I didn’t have much time to wonder about it before Derrel returned from his info-gathering expedition with the security chief guy. As if on cue, the crime scene tech stepped back from the body and gave a slight wave to let Derrel and me know he was ready for us to get on with our part of this whole thing. No one else was allowed to touch the body except for coroner’s office people, yet we had to wait until the crime scene folks finished doing all the stuff they did, which meant there was usually a little dance of cooperation when it came to working death scenes.
Derrel and I stepped forward now and carefully rolled the man over so that Sean could snap pictures of the other side of the body as well as the floor beneath him. The dead man’s grey uniform shirt had been unbuttoned in the front and sticky pads dotted his torso, left over from the EMTs—the only exception to who was allowed to touch the body, since technically it wasn’t a “body” until it was declared dead after the EMTs ran an EKG strip. They’d already come and gone, which was often the case on death scenes. Even unbuttoned the shirt looked overly large on him, and the pants were bunched up beneath his belt. He must have lost a lot of weight recently. Maybe he’d been sick? Not that it mattered now.
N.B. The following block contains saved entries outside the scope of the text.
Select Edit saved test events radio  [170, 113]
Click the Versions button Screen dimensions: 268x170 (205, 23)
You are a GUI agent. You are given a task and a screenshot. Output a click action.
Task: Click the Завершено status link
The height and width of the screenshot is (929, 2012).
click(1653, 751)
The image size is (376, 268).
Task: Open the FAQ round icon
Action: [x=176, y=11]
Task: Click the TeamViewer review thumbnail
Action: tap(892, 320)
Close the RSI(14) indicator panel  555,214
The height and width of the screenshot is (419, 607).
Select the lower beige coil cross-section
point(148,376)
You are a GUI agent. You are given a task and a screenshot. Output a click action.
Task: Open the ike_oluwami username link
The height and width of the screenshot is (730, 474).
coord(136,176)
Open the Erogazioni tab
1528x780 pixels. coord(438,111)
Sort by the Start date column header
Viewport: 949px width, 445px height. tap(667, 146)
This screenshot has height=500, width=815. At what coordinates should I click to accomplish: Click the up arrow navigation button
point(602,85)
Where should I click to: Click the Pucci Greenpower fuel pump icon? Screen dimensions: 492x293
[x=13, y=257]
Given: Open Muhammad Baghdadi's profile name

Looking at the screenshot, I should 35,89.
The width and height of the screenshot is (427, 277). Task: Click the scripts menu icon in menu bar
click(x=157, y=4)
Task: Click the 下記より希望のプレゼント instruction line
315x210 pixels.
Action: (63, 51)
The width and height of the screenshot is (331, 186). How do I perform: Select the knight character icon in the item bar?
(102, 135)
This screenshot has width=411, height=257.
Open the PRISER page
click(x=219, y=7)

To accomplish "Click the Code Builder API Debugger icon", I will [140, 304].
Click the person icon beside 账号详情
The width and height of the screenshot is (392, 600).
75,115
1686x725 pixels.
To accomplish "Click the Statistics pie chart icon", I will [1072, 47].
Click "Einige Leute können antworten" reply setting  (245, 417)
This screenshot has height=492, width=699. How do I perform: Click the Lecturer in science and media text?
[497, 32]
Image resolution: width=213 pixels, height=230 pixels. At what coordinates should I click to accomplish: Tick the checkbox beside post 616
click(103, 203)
“Definitely some serious skull fractures,” Derrel said as he ran his gloved fingers over the man’s head. Pieces moved underneath the scalp in unnatural ways as he carefully probed the injuries. He glanced up at the stairs, a slight frown tugging at his mouth. “He must have tripped? Somehow he came flying down and smacked his head hard. I’m not seeing any blood anywhere else on the stairs.” He glanced up at the tech for confirmation.
“I didn’t either,” Sean said, “but I took lots of pictures anyway. One of the lab employees who was working late here walked through the room just as the guy hit the bottom. He called nine one one immediately, but…” He shrugged.
“But this guy was probably dead within seconds,” Derrel murmured.
Sean took one last shot of the man’s head and then stepped back. “And that’s the last of it for me. Thanks, y’all.”
Derrel gave me the nod, and I went ahead and spread the body bag out on the concrete. The man looked like he probably weighed around one-seventy or so—more than easy enough for me to handle when I was “well fed,” but it had been about a day and a half since I last had brains, and my strength was about what one would expect from someone my size. In other words, total weakling.
Fortunately, Derrel was willing to help without me having to ask. He grabbed the dude under the shoulders, I grabbed him under his knees, and together we got him into the bag with a minimum of fuss. A smear of blood lingered on the tile, and I saw that it had seeped into the grout, making a stain. That’d be a bitch to get out.
Derrel tilted his clipboard toward me so that I could jot the dead guy’s info onto the toe tag—Norman Kearny, age sixty-three—and then I snapped the rubber band around the big toe of the foot that was already shoeless. I did a quick search of his body for valuables, finding only a watch; no wallet or jewelry. After removing the watch and dropping it into a property bag, I retrieved the wayward shoe from under the stairs and stuck that in the body bag as well. It was probably stupid, but I had a feeling that if the shoes were separated they’d never get paired up again, and they’d be doomed to wander the world alone forever.